* [EXERCISE GOAL]
Please write out the full listing beneath this line exactly, skipping its images.

* [RECORDS FOR THE TASK]

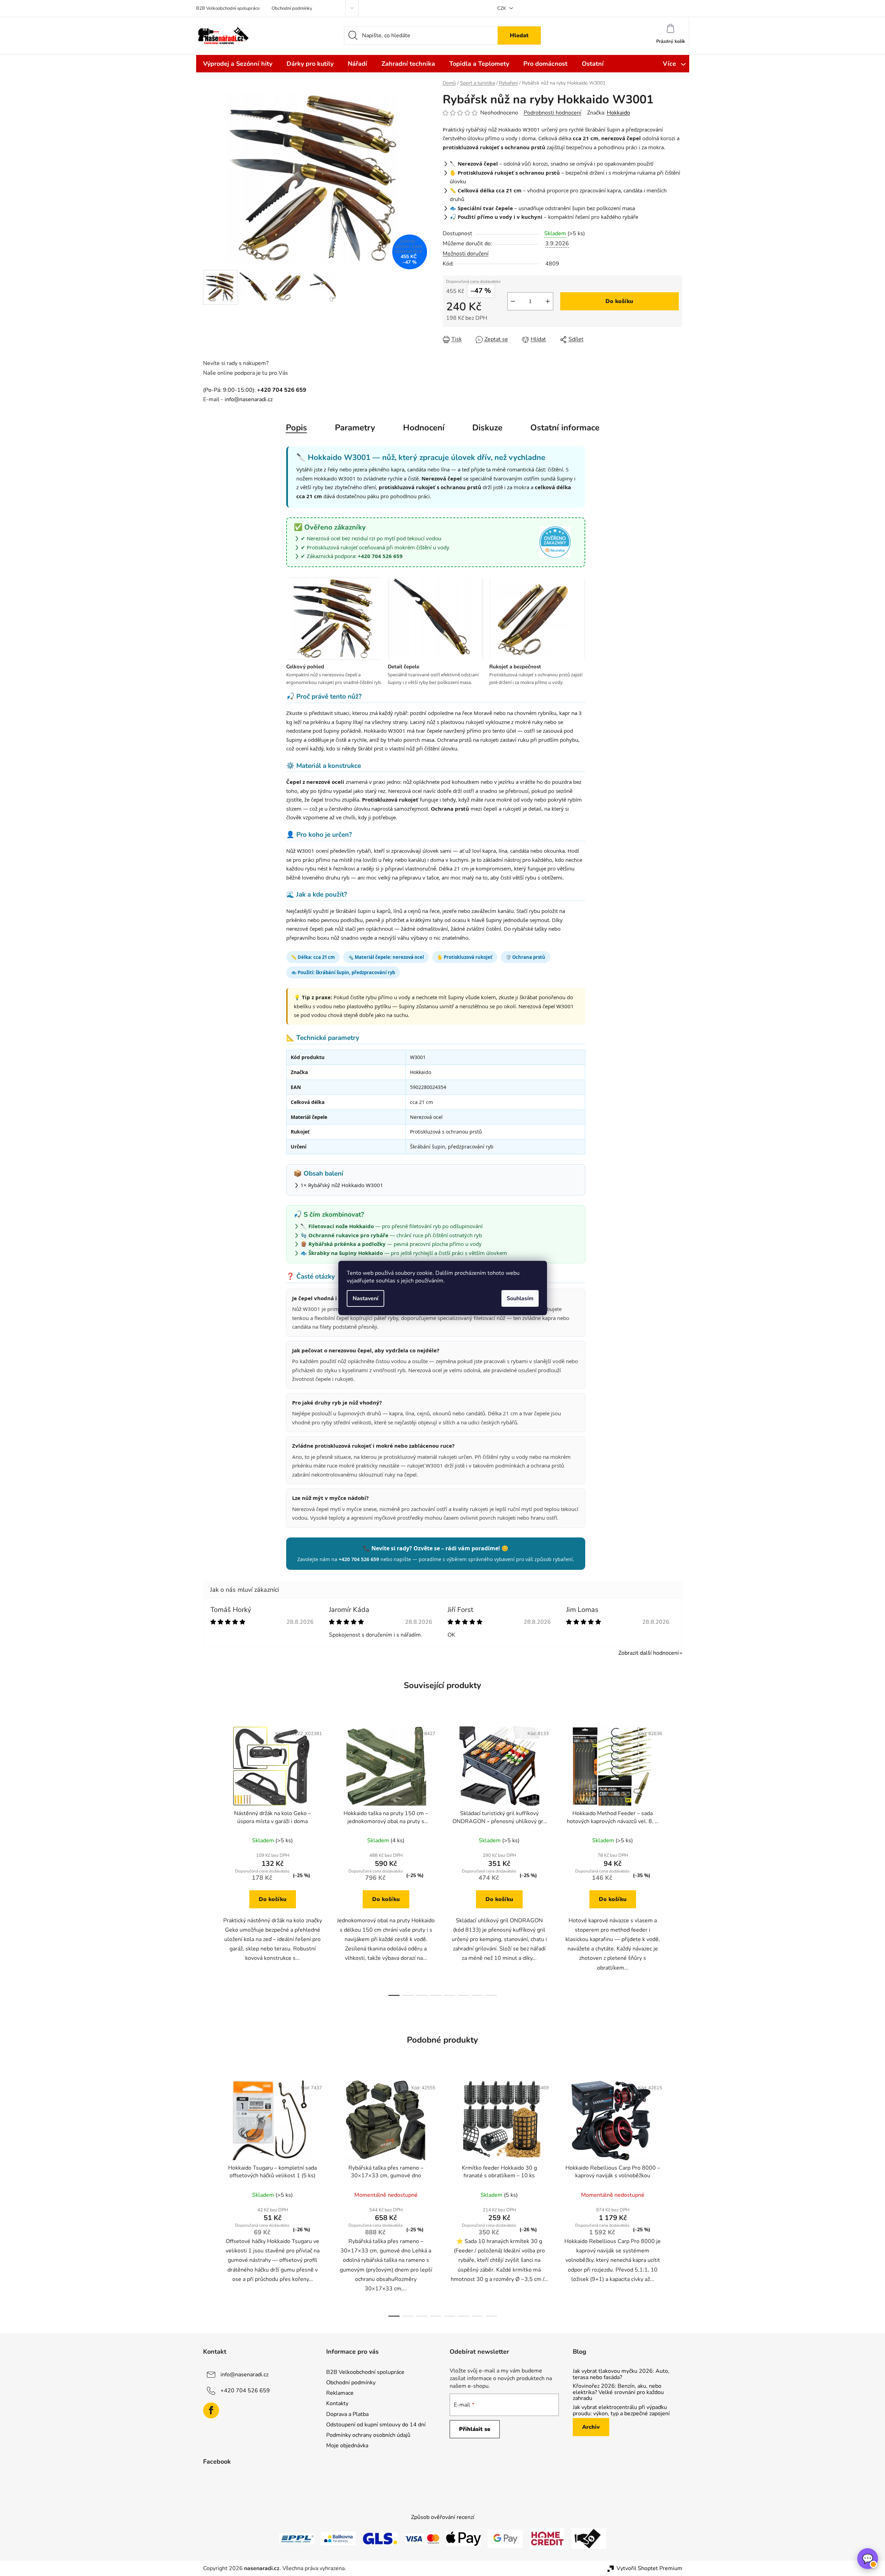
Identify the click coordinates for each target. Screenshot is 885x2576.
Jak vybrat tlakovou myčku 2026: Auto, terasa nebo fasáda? (621, 2374)
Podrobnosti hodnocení (552, 113)
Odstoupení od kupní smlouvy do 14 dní (376, 2424)
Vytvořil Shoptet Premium (649, 2568)
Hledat (519, 35)
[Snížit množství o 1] (513, 301)
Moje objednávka (347, 2445)
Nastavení (365, 1298)
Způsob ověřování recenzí (442, 2517)
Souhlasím (520, 1298)
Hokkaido (618, 113)
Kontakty (337, 2403)
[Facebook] (211, 2410)
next (676, 1859)
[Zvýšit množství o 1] (547, 301)
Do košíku (619, 301)
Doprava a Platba (347, 2414)
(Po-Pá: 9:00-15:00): (254, 390)
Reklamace (340, 2393)
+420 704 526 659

* [EXERCISE RESPONSE]
Identify the click coordinates for each target. Screenshot is 885x2576.
Jak vybrat tlakovou myčku 2026: Auto, terasa nebo fasáda? (621, 2374)
Podrobnosti hodnocení (552, 113)
Odstoupení od kupní smlouvy do 14 dní (376, 2424)
Vytvořil Shoptet Premium (649, 2568)
Hledat (519, 35)
[Snížit množství o 1] (513, 301)
Moje objednávka (347, 2445)
Nastavení (365, 1298)
Způsob ověřování recenzí (442, 2517)
Souhlasím (520, 1298)
Hokkaido (618, 113)
Kontakty (337, 2403)
[Facebook] (211, 2410)
next (676, 1859)
[Zvýšit množství o 1] (547, 301)
Do košíku (619, 301)
Doprava a Platba (347, 2414)
(Po-Pá: 9:00-15:00): (254, 390)
Reklamace (340, 2393)
+420 704 526 659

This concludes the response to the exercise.